**EXERCISE OBJECTIVE:** Across all the records, filter for lines with the word "computer" and copy them.

**DATASET EXCERPTS:**
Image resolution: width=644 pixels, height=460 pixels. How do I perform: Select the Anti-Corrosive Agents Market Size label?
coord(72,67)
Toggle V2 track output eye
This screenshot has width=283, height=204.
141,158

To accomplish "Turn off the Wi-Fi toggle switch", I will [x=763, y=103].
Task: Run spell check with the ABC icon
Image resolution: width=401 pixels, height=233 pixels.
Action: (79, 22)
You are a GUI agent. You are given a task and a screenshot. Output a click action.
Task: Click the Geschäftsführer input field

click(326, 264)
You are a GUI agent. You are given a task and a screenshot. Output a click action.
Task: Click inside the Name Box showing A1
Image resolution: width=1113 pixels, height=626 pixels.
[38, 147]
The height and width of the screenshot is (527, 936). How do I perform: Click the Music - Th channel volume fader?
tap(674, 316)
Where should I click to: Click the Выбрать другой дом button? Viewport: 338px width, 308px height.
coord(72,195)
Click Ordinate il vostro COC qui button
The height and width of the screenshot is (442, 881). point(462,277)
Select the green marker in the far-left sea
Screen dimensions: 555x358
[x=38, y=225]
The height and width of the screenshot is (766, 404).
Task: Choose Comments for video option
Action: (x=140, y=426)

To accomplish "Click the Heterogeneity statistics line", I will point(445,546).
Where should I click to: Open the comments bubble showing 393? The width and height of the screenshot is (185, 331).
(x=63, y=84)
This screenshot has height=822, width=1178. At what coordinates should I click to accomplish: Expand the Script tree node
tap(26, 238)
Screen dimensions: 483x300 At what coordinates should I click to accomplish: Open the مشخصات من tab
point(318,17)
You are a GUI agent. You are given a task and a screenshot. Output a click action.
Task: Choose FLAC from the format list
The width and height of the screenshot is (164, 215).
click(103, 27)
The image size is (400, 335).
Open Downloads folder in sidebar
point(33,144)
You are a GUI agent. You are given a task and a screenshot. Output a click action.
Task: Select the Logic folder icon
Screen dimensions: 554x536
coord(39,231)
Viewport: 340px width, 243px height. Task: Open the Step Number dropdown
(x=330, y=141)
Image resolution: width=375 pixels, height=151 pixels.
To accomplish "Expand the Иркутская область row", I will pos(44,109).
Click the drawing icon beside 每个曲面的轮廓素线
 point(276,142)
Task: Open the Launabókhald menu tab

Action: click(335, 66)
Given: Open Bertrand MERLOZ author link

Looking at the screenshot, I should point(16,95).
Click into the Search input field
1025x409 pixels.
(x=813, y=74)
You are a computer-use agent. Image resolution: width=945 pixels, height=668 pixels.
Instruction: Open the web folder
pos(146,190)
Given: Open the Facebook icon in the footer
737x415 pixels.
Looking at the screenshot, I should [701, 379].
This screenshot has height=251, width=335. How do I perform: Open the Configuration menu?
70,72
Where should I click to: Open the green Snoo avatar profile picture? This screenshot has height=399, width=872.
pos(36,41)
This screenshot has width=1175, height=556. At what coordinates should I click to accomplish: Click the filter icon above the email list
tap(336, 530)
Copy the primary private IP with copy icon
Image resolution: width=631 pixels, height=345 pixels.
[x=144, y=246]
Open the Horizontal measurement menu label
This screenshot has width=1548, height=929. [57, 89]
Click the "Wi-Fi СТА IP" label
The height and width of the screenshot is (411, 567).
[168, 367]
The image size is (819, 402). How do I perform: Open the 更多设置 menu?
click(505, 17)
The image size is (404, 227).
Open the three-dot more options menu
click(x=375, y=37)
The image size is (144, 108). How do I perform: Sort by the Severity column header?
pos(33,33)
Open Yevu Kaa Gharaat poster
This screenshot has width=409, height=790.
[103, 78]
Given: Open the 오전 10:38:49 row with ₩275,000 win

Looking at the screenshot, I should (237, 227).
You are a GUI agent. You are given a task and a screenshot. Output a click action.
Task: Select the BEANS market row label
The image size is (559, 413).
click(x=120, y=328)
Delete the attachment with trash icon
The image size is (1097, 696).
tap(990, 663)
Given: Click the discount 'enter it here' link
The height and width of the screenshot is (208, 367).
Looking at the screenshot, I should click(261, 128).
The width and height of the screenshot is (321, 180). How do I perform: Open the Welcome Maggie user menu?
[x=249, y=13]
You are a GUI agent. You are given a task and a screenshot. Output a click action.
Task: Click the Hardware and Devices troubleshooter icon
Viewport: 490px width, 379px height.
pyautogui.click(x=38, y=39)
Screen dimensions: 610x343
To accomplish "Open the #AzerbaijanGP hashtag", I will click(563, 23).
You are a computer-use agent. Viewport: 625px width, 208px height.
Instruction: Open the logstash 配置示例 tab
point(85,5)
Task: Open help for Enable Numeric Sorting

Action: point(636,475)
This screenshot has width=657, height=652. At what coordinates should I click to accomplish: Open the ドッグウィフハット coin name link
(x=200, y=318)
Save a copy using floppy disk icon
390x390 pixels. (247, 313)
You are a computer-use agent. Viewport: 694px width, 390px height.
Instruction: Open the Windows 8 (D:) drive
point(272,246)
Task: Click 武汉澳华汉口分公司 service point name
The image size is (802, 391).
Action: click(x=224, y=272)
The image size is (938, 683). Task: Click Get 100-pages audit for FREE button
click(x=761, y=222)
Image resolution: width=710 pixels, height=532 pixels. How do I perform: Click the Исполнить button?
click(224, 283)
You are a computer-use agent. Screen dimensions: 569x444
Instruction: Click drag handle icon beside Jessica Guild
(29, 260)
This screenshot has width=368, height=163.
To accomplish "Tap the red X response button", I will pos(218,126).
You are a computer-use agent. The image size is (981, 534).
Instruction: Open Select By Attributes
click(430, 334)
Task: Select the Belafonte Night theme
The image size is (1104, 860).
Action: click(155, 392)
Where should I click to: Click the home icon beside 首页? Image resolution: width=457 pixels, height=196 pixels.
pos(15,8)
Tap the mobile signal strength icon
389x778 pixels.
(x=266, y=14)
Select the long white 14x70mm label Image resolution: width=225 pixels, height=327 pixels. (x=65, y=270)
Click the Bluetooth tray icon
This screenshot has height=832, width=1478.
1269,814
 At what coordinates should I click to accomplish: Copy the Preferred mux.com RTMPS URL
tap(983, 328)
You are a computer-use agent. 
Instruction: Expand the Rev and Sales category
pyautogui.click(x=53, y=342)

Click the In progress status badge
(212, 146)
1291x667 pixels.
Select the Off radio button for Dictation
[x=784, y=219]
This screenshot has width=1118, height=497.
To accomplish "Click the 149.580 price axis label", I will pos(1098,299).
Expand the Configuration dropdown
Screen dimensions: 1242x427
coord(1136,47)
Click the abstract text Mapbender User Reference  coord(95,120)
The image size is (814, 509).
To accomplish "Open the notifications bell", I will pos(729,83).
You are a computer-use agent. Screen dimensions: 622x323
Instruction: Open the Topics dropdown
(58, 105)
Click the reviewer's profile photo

**TASK RESULT:**
You are a computer-use agent. Image resolution: width=945 pixels, height=668 pixels.
You are a computer-use agent. Viewport: 625px width, 208px height.
You are a computer-use agent. Viewport: 694px width, 390px height.
You are a computer-use agent. Screen dimensions: 569x444
You are a computer-use agent. The image size is (981, 534).
You are a computer-use agent. 
You are a computer-use agent. Screen dimensions: 622x323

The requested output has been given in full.